The property formed part of the historic Lloyd Neck lands. In 1654, British settlers obtained a deed for Lloyd Neck from Matinecock chief Ratiocan. James Lloyd had acquired the neck by about 1679 and received a manorial patent in 1685. His son Henry Lloyd established a permanent residence there in 1711 in the manor house that survives within the park. During the American Revolution, British forces constructed Fort Franklin at the western end of Lloyd Neck. Marshall Field III bought the property in 1921 and had an estate house built in 1925, one of the largest estates of the Gold Coast mansions. Field named the property "Caumsett", after the Matinecock tribe's original name for the peninsula meaning "place by a sharp rock".
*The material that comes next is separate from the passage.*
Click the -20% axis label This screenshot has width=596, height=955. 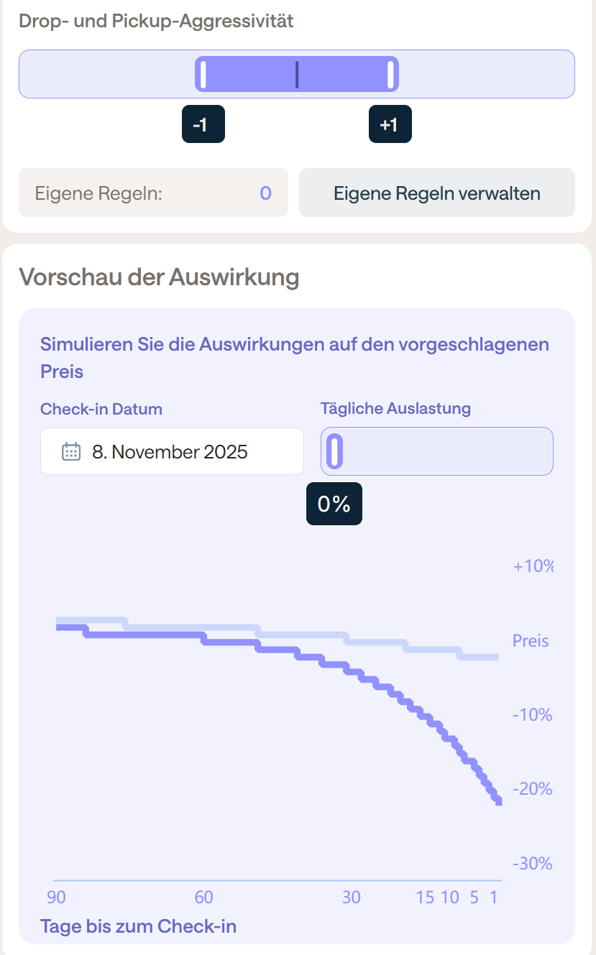(532, 789)
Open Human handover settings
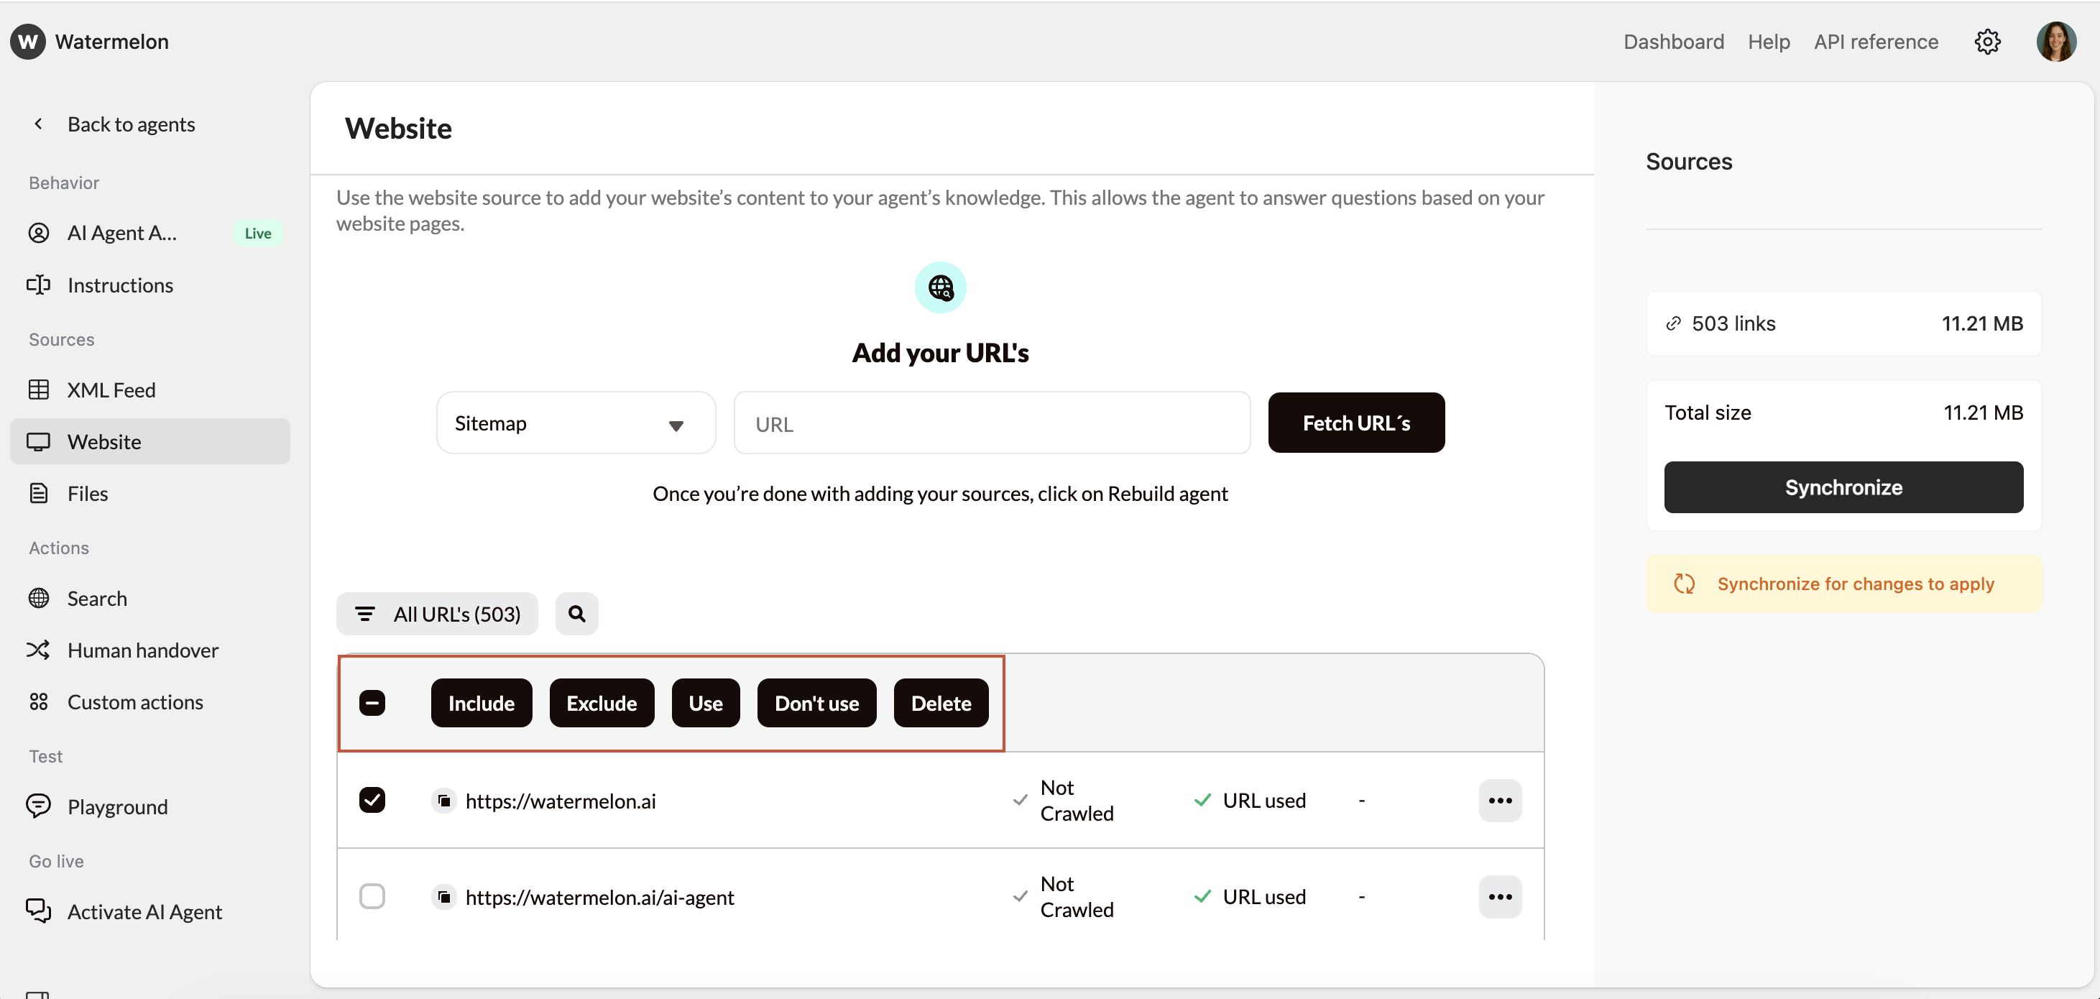The width and height of the screenshot is (2100, 999). [143, 650]
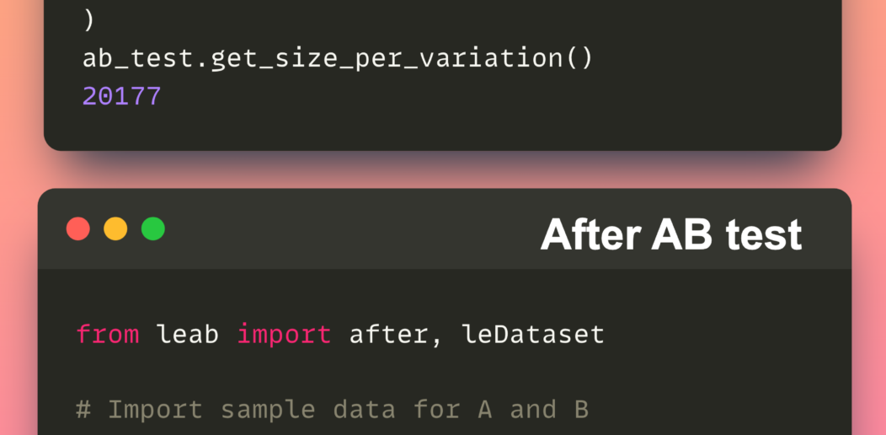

The 1426 acre Marshall Field III estate was purchased by New York State for $4 million on February 3, 1961, and became a state park. The former estate was listed on the National Register of Historic Places in 1979.

In May 1961, plans were made to create Caumsett State Parkway, a northern extension of Bethpage State Parkway, to provide access to the park. Although right-of-way was acquired, the parkway was never built. A portion of this land was later used to create Cold Spring Harbor State Park and Trail View State Park.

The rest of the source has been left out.